Correios reduzem cargos de 32 para 18 em plano de reestruturação

Correios aprova contratação de empréstimo, mas depende da avaliação do Tesouro Nacional | Foto: Divulgação/Correios

No ano passado, os Correios contrataram um empréstimo de R$ 12 bilhões | Foto: Divulgação/ Correios

Os Correios encaminharam ao Ministério da Gestão e da Inovação em Serviços Públicos (MGI) uma proposta para reduzir de 32 para 18 o número de cargos na estrutura da empresa. A medida integra o plano de reestruturação e depende de aprovação até o início de abril.

A estatal decidiu aplicar as mudanças apenas a futuras contratações. Os funcionários atuais poderão optar por migrar para o novo modelo, mas a empresa manterá as posições vigentes para quem preferir permanecer, conforme prevê a legislação trabalhista.

Os Correios pretendem criar incentivos para estimular a adesão ao novo plano.

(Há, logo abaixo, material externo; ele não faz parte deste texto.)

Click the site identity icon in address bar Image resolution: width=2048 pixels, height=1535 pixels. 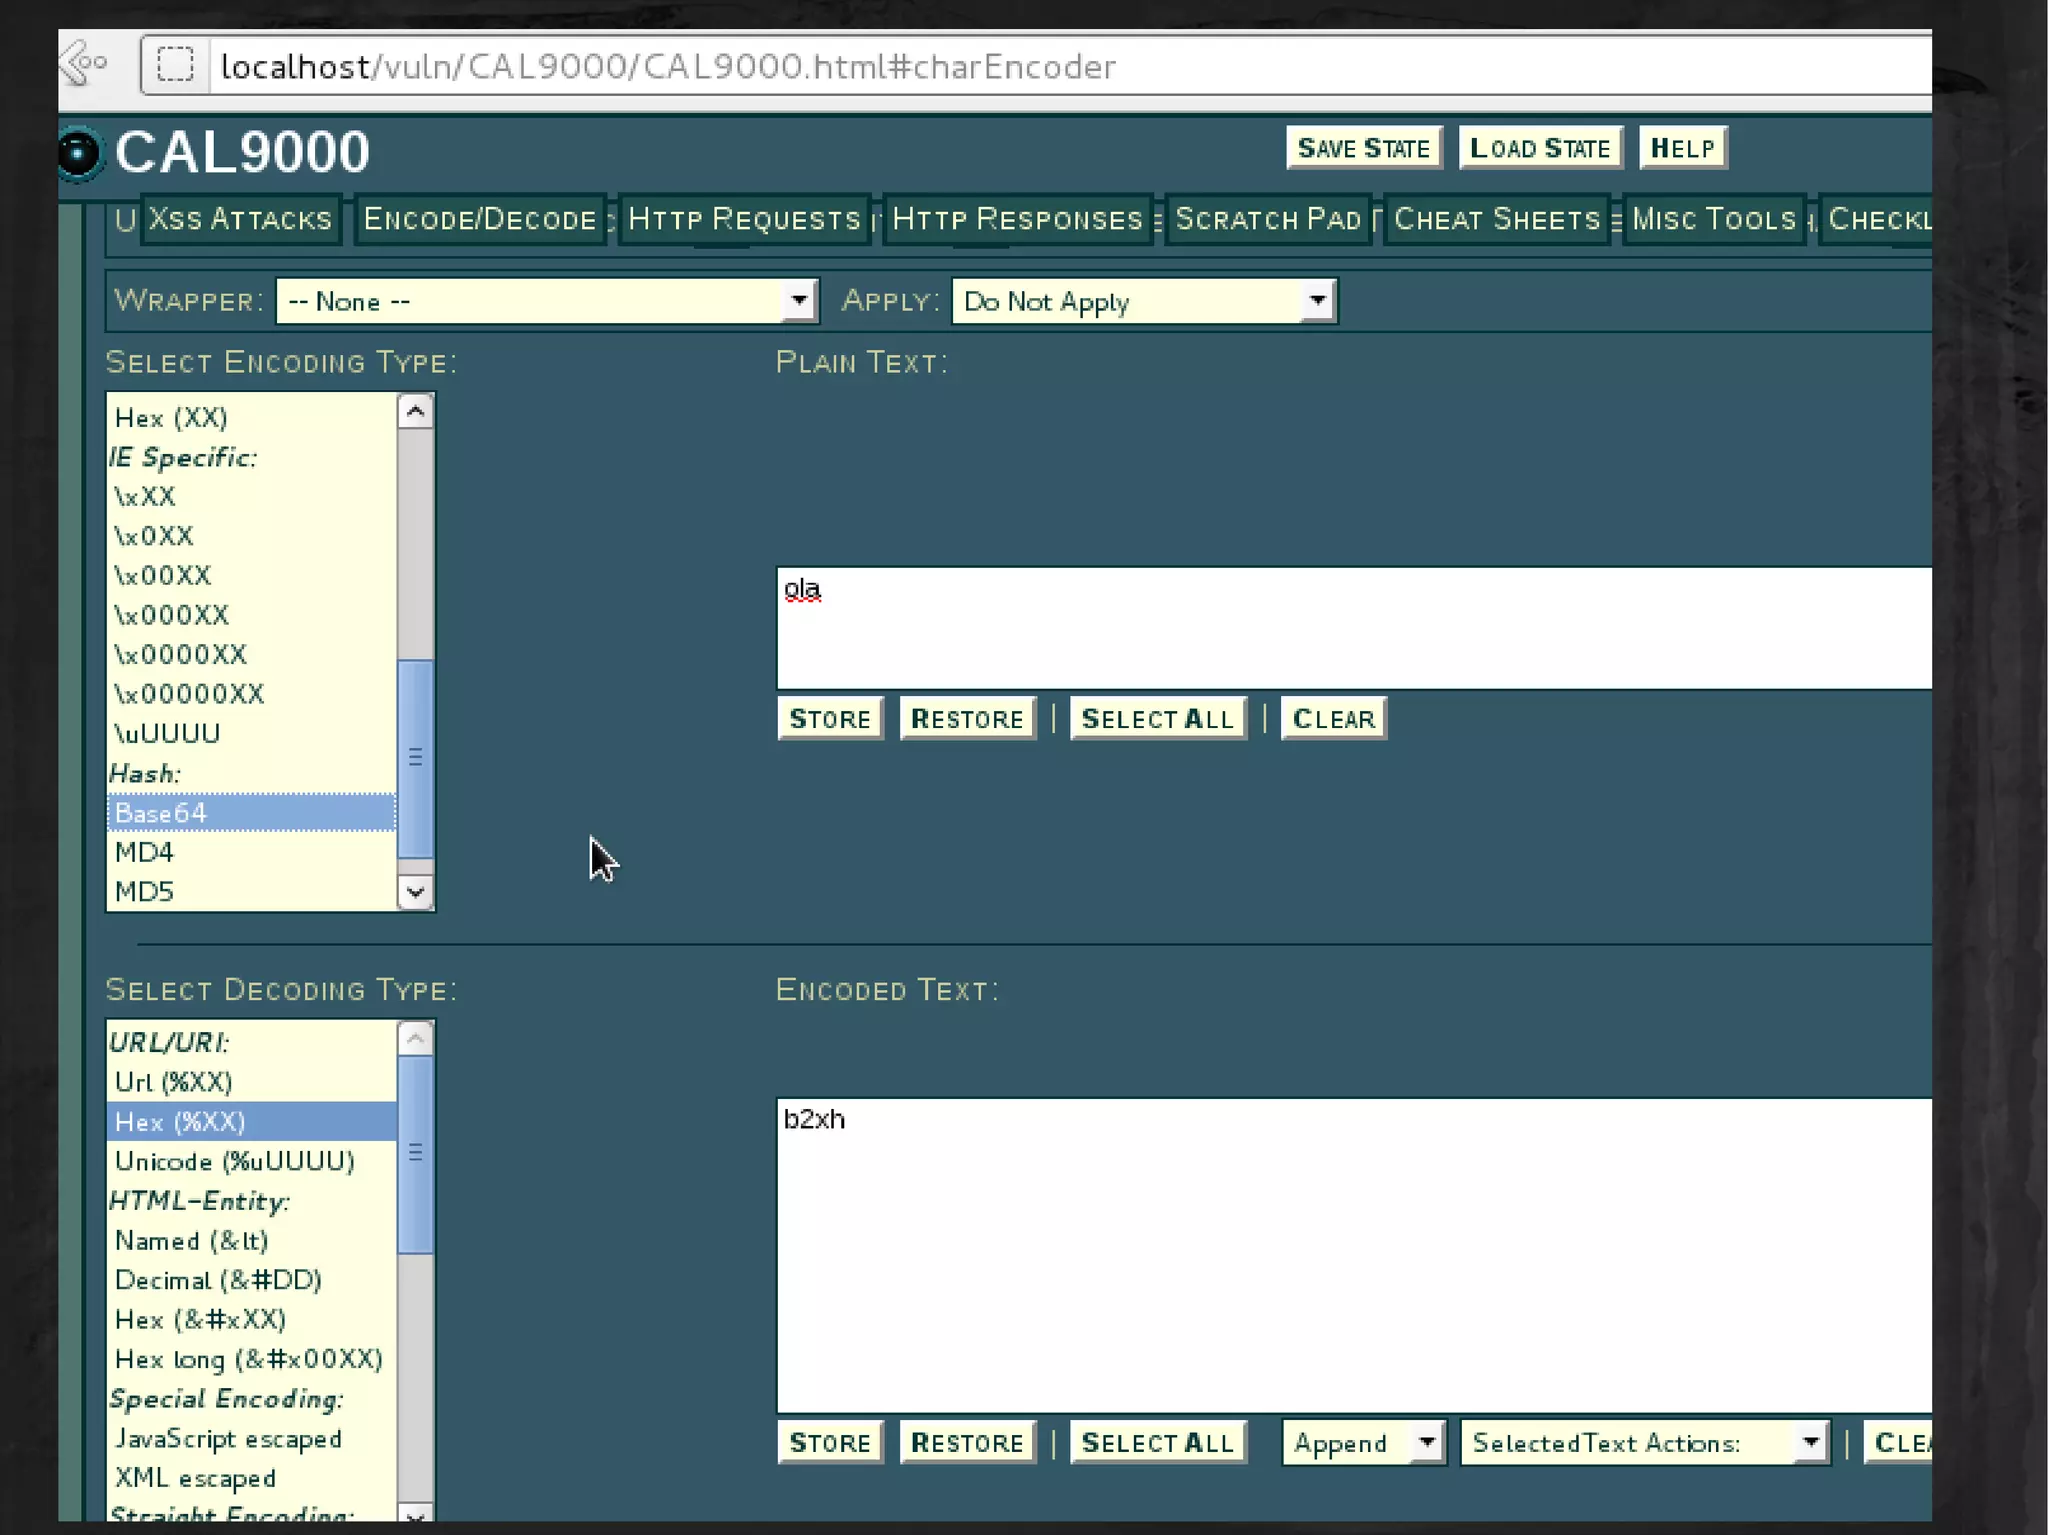[175, 65]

No entanto, buscam evitar benefícios que elevam custos em um momento de recuperação financeira.

A proposta altera atribuições e permite maior mobilidade interna. Hoje, a empresa limita funções específicas, como atendimento, tratamento e distribuição.

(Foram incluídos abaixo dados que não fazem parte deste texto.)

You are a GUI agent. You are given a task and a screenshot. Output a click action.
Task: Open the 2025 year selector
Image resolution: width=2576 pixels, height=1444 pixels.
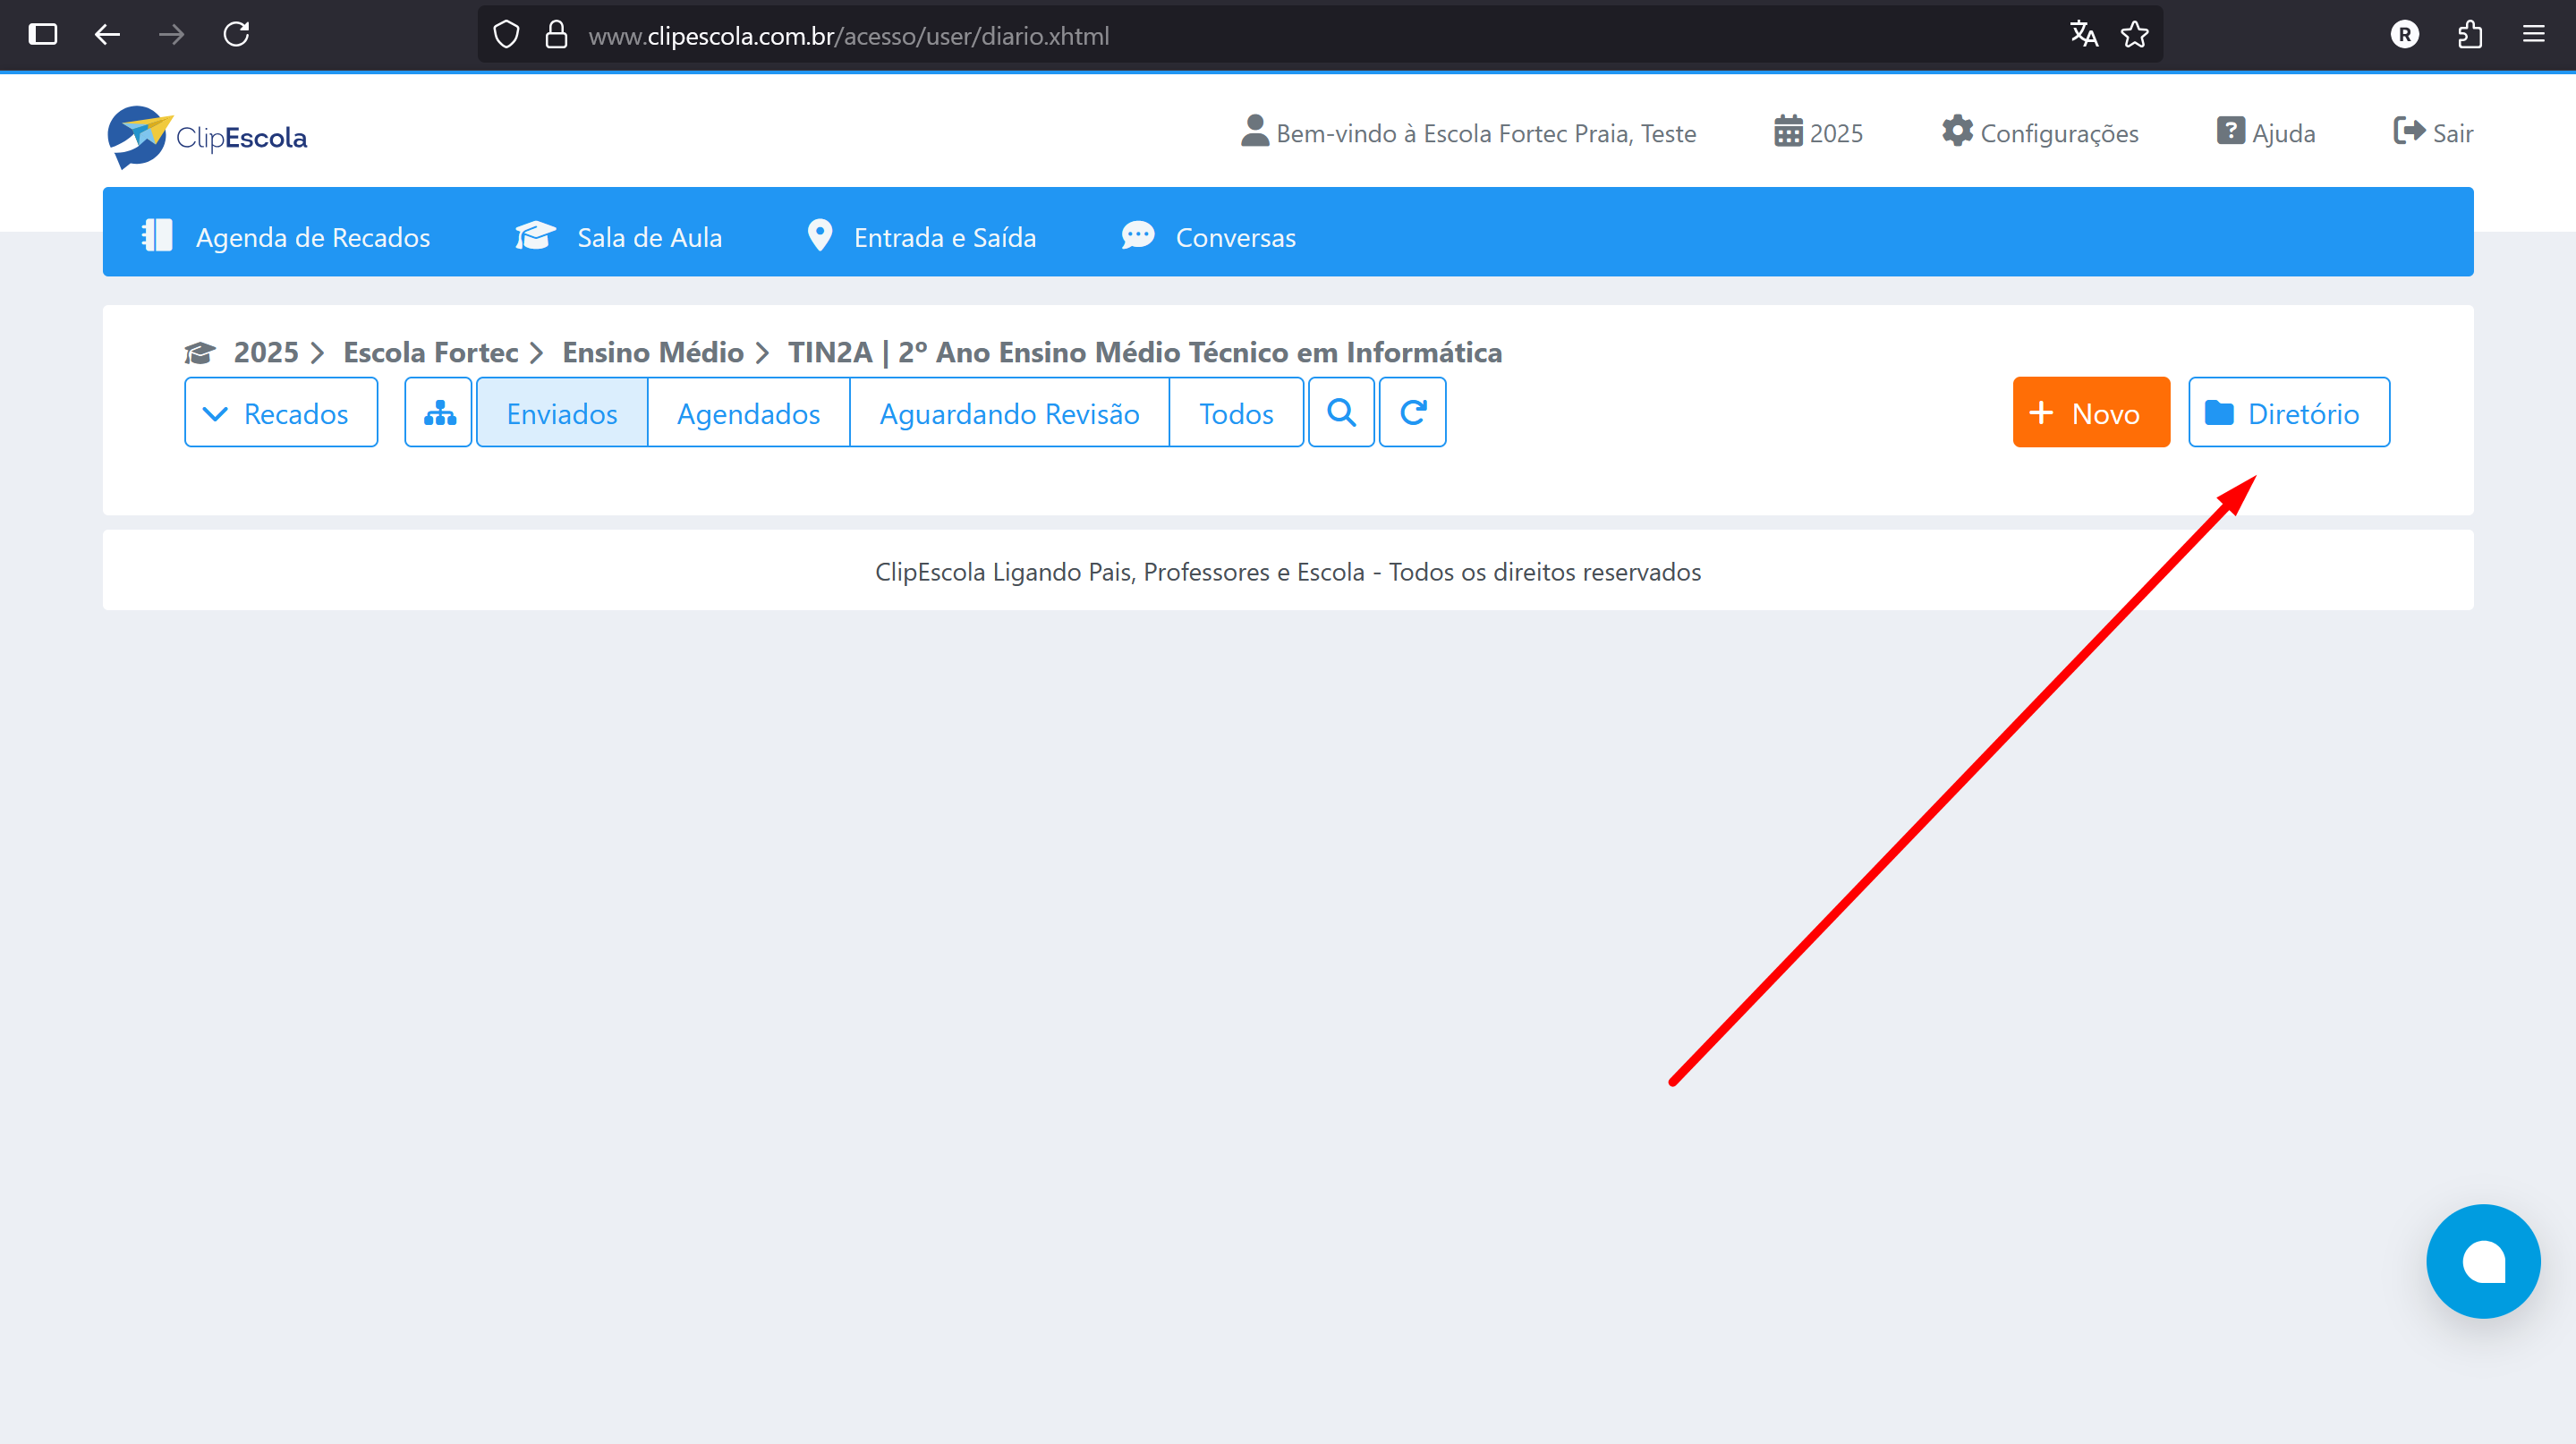[x=1818, y=133]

O plano prevê a extinção de cargos como dentista, médico e enfermeiro. A estatal considera essas funções passíveis de terceirização, sobretudo porque já não mantém ambulatórios próprios.

A Secretaria de Coordenação e Governança das Empresas Estatais, vinculada ao MGI, analisa os detalhes. A legislação eleitoral impede mudanças em cargos e salários depois do prazo estabelecido.

Enquanto aguarda a aprovação, a empresa executa outras medidas do plano. Entre elas estão o Programa de Demissão Voluntária (PDV) e a adoção da escala de 12 horas de trabalho por 36 horas de descanso em alguns setores.

Correis intensificam comunicação para tentar ampliar adesão ao PDV

Os Correios registraram adesão de 2.117 empregados ao PDV até a última terça-feira, 24. O número representa 21% da meta de 10 mil desligamentos prevista para 2026. A empresa projetou mais 5 mil saídas voluntárias para 2027.

A estatal intensificou a comunicação interna para ampliar a adesão ao PDV. A empresa promove palestras e canais de atendimento para esclarecer dúvidas.

Caso não atinja a meta, a direção admite a possibilidade de demissões futuras. A companhia avalia que a situação financeira pode justificar a medida do ponto de vista jurídico.

A nova gestão, comandada por Emmanoel Rondon, identificou um rombo de R$ 20 bilhões no caixa da estatal. No ano passado, os Correios contrataram um empréstimo de R$ 12 bilhões com cinco bancos para cobrir parte das necessidades financeiras.